* INFORMATION
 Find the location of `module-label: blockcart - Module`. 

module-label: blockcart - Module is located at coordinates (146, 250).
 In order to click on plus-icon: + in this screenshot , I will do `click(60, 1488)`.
--
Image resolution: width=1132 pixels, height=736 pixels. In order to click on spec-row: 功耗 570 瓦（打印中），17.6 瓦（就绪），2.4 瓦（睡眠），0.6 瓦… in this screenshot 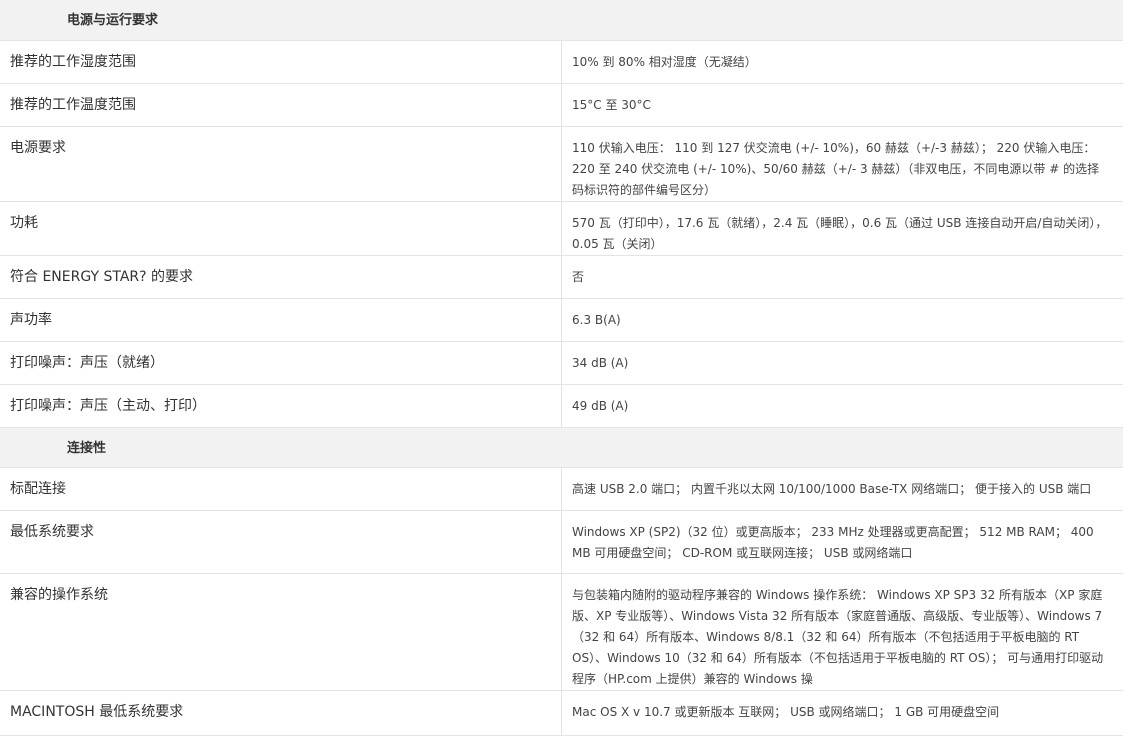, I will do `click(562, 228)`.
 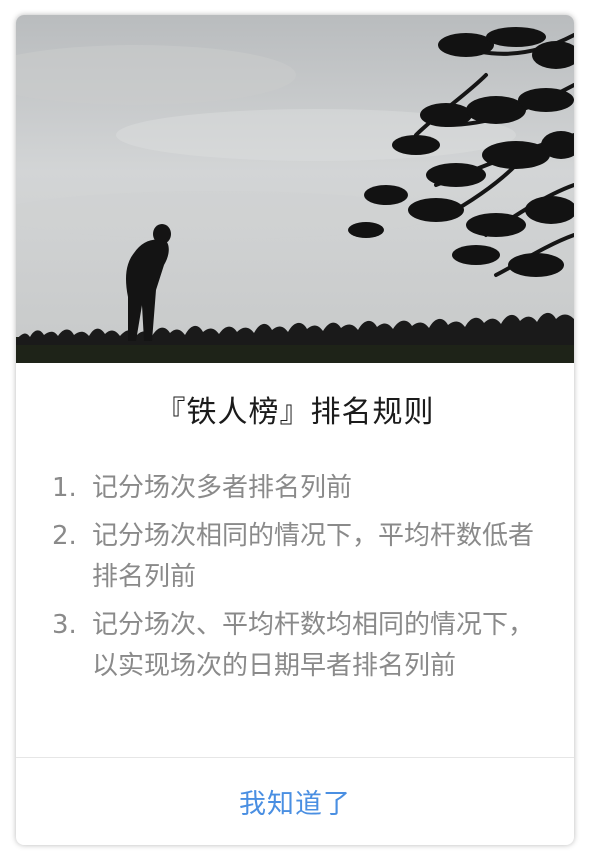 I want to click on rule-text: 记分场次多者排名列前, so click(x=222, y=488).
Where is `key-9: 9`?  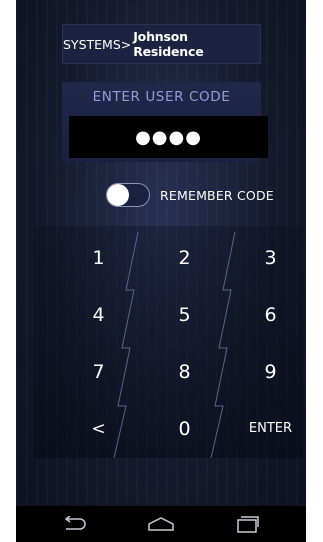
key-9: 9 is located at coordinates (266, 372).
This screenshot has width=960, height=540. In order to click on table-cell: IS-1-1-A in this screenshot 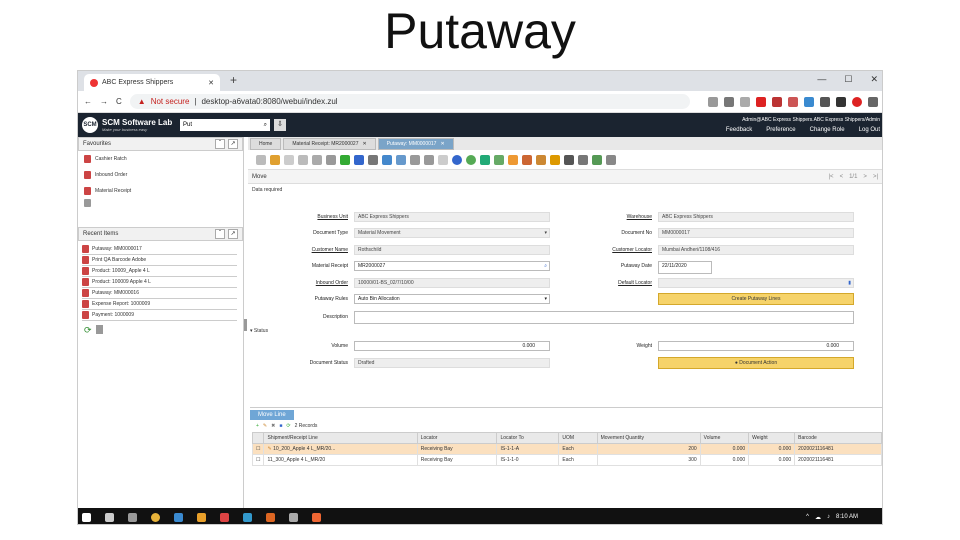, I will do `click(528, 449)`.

* WRITTEN TASK
Replace "location" with "position" in the entries, beginning at the line containing "Find the location" and continuing through the line containing "In order to click on plus-icon: +", and give only those lines with everything else unchanged.

* ANSWER TO THIS TASK
 Find the position of `module-label: blockcart - Module`. 

module-label: blockcart - Module is located at coordinates (146, 250).
 In order to click on plus-icon: + in this screenshot , I will do `click(60, 1488)`.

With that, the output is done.